If their killing was justified because of their idolatry and child sacrifice, it would stand that if it condemned them in this role it would condemn them in the next. We have no indication that they were repentant or even believed they were doing anything wrong in oder to repent.
This, by the way, is still a side track of my argument.
My original point was that “in principle” God could be justified in commanding the “removal” of a malevolent culture in order to stop its influence from spreading to all humanity.
Perhaps there was something particularly pernicious about this culture, but that needn’t have been the case. Maybe it had more to do with its position in history. That it’s influence was upon a nascent humanity or that it threatened a very necessary and crucial subsequent event within its proximity either temporally or spatially. There is no need to assume that it was necessarily exponentially more evil, because it could be that the threat was more a matter of timing or location.

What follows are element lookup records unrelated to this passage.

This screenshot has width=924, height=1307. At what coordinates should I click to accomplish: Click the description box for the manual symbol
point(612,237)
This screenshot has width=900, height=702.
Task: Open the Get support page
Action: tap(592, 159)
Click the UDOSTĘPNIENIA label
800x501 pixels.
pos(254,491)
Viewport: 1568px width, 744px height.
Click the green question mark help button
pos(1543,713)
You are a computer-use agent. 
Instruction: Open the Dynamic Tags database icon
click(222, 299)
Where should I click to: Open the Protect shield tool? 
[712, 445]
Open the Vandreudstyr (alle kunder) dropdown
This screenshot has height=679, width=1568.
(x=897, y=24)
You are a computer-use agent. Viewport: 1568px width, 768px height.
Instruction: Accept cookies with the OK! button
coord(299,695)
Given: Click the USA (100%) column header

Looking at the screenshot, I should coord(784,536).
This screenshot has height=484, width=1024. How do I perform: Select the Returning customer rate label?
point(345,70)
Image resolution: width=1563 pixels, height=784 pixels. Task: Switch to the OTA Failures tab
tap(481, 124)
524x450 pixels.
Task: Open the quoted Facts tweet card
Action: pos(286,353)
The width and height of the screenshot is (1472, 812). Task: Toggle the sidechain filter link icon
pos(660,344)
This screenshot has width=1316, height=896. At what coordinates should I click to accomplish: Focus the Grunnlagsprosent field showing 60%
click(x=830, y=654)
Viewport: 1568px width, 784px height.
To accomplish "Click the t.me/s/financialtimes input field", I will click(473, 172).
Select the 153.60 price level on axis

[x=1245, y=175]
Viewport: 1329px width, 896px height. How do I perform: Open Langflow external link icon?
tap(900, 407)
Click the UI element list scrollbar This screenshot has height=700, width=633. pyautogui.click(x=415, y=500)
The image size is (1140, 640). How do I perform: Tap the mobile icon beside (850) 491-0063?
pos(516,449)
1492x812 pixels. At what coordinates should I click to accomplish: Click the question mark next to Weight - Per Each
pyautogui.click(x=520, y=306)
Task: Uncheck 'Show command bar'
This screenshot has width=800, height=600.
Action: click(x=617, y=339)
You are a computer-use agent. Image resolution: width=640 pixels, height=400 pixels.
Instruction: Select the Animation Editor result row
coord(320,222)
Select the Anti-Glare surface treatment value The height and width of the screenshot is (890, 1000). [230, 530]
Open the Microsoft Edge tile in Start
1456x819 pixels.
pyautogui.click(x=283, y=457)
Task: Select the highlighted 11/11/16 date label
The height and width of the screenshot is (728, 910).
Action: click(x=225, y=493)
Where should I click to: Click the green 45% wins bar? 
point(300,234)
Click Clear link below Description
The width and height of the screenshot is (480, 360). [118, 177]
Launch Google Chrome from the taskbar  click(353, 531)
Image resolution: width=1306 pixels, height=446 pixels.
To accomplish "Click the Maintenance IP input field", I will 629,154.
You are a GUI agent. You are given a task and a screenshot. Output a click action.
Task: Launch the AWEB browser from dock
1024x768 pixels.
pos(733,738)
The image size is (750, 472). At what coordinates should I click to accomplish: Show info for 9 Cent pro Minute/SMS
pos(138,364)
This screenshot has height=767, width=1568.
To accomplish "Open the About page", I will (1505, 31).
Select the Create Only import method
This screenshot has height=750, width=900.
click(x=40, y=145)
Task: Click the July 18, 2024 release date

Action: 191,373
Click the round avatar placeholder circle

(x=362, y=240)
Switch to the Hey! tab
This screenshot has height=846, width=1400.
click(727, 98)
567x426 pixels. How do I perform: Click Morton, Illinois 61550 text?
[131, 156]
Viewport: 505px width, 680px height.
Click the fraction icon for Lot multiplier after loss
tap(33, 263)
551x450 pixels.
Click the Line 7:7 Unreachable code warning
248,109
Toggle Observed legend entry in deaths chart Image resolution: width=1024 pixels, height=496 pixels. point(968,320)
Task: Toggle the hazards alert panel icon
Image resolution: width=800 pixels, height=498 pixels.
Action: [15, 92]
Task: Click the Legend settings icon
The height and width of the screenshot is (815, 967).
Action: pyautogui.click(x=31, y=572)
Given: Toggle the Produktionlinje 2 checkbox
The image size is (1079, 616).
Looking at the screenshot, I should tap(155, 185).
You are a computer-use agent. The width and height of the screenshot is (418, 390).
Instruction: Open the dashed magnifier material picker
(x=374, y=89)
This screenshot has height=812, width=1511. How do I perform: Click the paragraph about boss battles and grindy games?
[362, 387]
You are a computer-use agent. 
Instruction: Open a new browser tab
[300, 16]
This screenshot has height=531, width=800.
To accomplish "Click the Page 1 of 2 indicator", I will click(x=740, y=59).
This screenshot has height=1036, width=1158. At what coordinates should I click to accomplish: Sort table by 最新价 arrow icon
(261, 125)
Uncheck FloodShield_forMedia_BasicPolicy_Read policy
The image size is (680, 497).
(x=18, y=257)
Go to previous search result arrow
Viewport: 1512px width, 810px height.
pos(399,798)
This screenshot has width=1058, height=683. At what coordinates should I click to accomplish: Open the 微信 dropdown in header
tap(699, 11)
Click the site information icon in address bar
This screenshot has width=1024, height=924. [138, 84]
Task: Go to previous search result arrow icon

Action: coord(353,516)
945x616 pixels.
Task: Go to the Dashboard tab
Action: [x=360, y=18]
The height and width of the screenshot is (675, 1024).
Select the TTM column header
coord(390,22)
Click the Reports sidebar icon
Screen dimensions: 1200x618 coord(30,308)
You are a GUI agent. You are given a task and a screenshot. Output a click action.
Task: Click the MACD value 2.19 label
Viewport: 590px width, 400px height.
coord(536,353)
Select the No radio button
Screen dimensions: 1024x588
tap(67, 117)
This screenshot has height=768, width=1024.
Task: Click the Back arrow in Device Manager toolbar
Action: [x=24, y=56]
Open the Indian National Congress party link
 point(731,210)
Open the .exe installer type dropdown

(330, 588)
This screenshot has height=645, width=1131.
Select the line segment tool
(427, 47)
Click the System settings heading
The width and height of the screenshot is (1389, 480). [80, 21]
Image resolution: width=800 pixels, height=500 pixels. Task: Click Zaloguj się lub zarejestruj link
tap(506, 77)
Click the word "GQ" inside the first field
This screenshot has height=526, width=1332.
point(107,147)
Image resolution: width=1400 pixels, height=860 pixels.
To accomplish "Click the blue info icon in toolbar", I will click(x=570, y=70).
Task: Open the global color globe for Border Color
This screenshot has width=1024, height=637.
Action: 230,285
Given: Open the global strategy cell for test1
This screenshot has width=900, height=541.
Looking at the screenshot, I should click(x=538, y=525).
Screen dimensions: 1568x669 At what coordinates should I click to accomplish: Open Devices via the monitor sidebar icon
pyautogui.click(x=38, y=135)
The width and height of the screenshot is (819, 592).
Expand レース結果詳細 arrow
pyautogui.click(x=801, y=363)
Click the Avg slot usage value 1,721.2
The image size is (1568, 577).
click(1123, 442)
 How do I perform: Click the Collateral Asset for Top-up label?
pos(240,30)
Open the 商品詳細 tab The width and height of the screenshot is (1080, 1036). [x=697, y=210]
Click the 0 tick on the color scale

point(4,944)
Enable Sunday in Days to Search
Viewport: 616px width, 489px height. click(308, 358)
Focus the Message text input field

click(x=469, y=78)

In any case, I need not show particular details to demonstrate that God’s command could “in principle” justify such a command. You don’t seem to get the idea of “in principle.”
To show “in principle” that a surgeon might be right to remove a leg from a cancerous patient does not mean I have to show that every surgeon is right to do so, nor even that this particular surgeon was right, only that it is possible for a surgeon to rightly do so under certain conditions.
That is all my argument comes to. It could “in principle” be right for the 3omni God to command the decimation of a culture if the continued existence of that culture ON EARTH could have completely devastating effects on the future of humanity. Just as it is “in principle” right for a surgeon to remove a cancerous patient’s leg if not doing so could end the life of the patient.
Rebut or accept that argument before we move to the specifics of the OT case. You haven’t shown how that argument is wrong except by harping back to specifics of the OT narrative. However, even showing that the Israelites were wrong about God’s command to them does not refute the “in principle” argument.
In the meantime, what you are doing is ambiguating the two arguments to your advantage by picking on the “unknown” aspects of the OT narratives.
Time to come clean. If you think it is in principle always wrong for the 3omni God to intervene in history by removing a bad culture to save humanity as an entire species from extinction, then you must accept that it is also in principle always wrong for a surgeon to remove a cancer patient’s leg even to save that patient’s life.
Is that what you are claiming? Never right, in principle? Why?
No more ambiguation - a moral possibility or not?